• _Requirement_
Please turn the records into a Markdown table with the columns No. and Line, giving each non-blank line its own row. Leave the pictures out of the answer.
** start of Exercise inputs **
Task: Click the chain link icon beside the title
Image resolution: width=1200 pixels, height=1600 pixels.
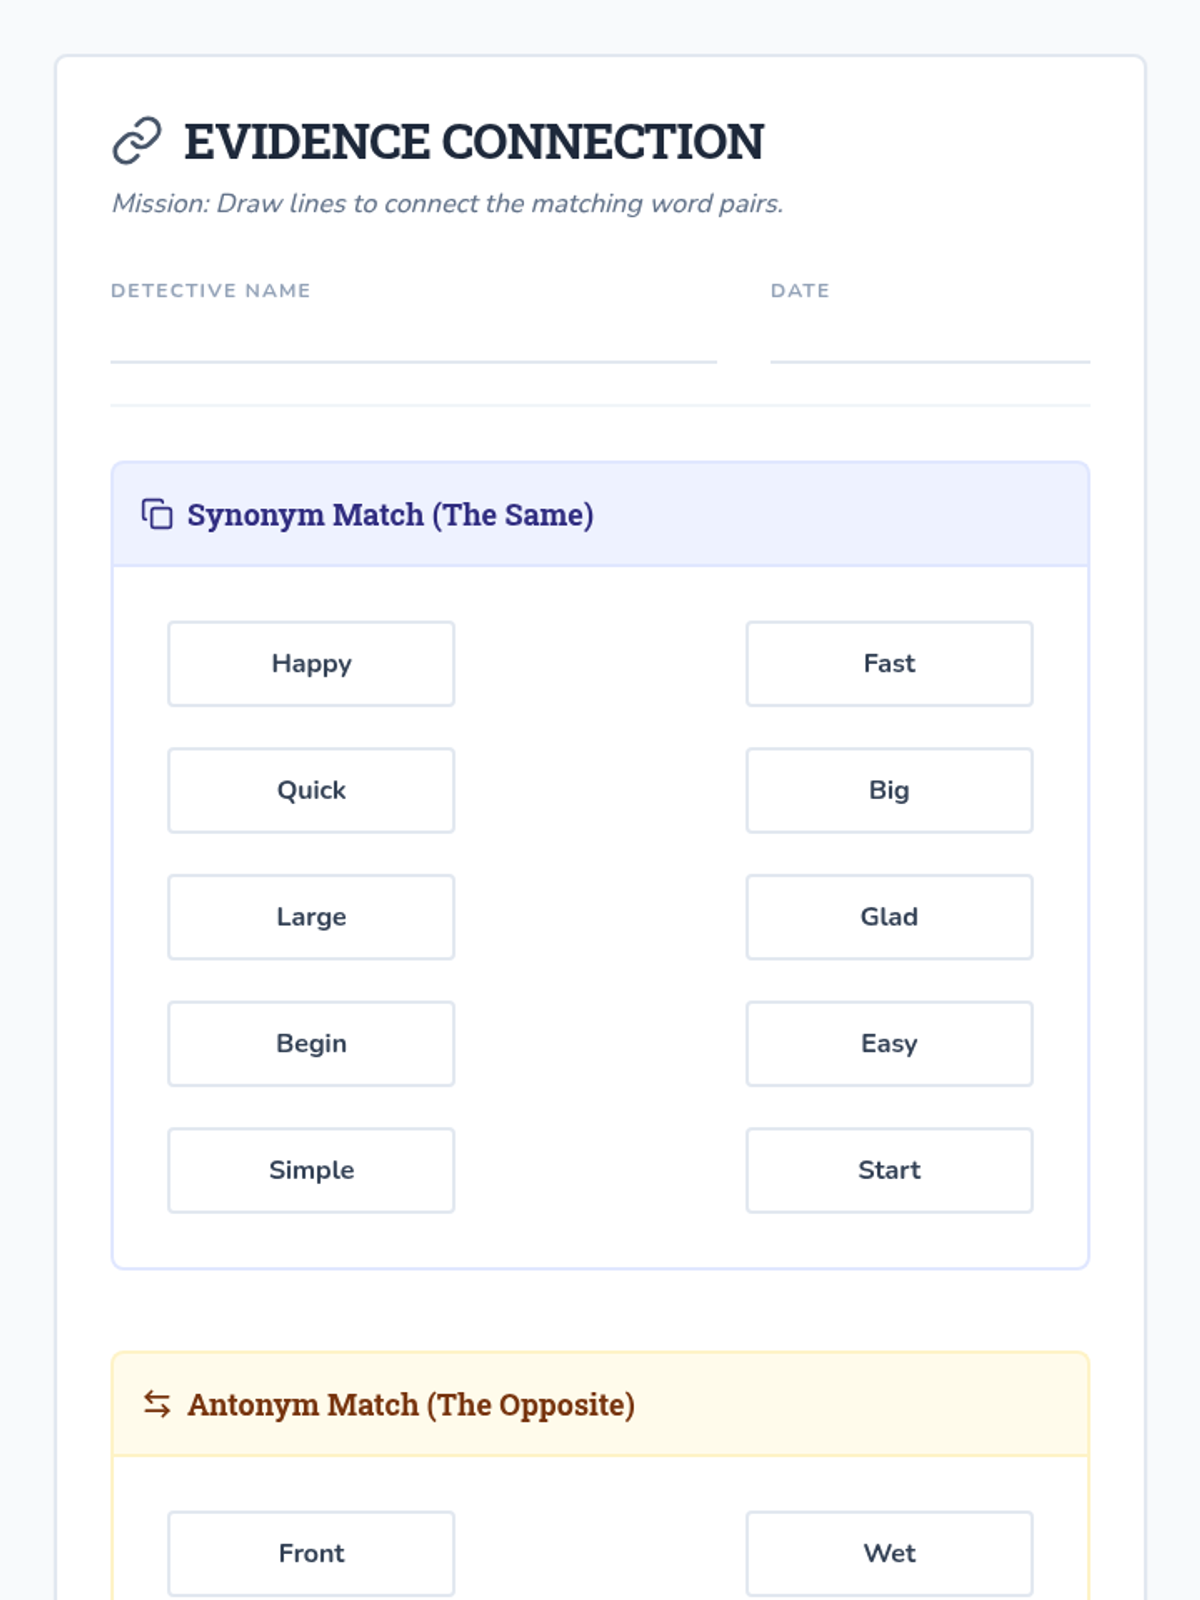Action: tap(137, 141)
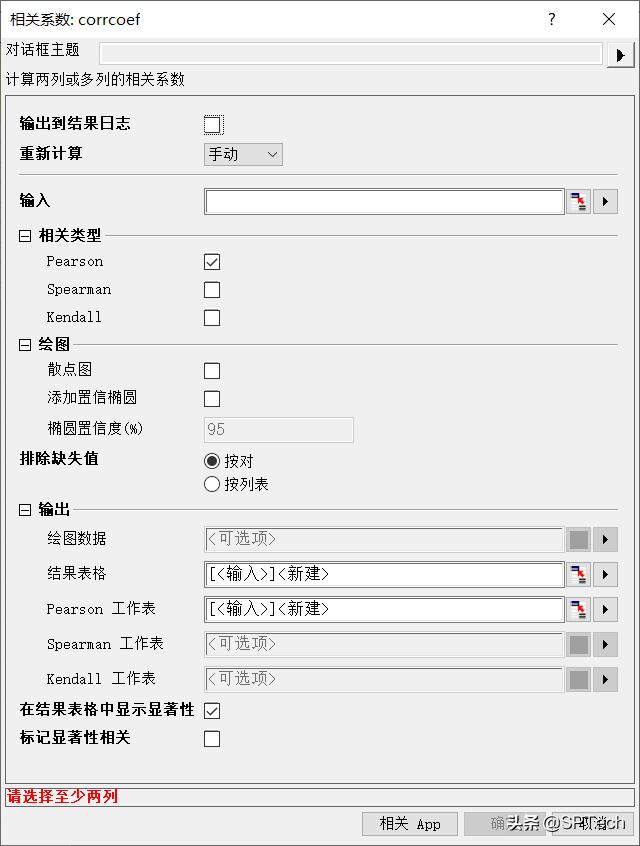The image size is (640, 846).
Task: Click range selector icon for Pearson 工作表
Action: (x=579, y=609)
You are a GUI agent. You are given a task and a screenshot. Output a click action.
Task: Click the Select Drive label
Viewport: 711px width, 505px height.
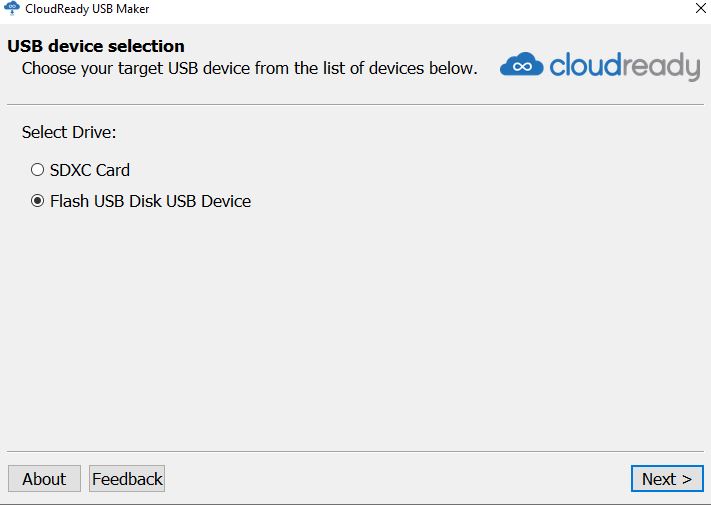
** end of Exercise inputs **
• _Final answer_
| No. | Line |
|---|---|
| 1 | Task: Click the chain link icon beside the title |
| 2 | Image resolution: width=1200 pixels, height=1600 pixels. |
| 3 | Action: tap(137, 141) |
| 4 | The image size is (640, 846). |
| 5 | Task: Click range selector icon for Pearson 工作表 |
| 6 | Action: (x=579, y=609) |
| 7 | You are a GUI agent. You are given a task and a screenshot. Output a click action. |
| 8 | Task: Click the Select Drive label |
| 9 | Viewport: 711px width, 505px height. |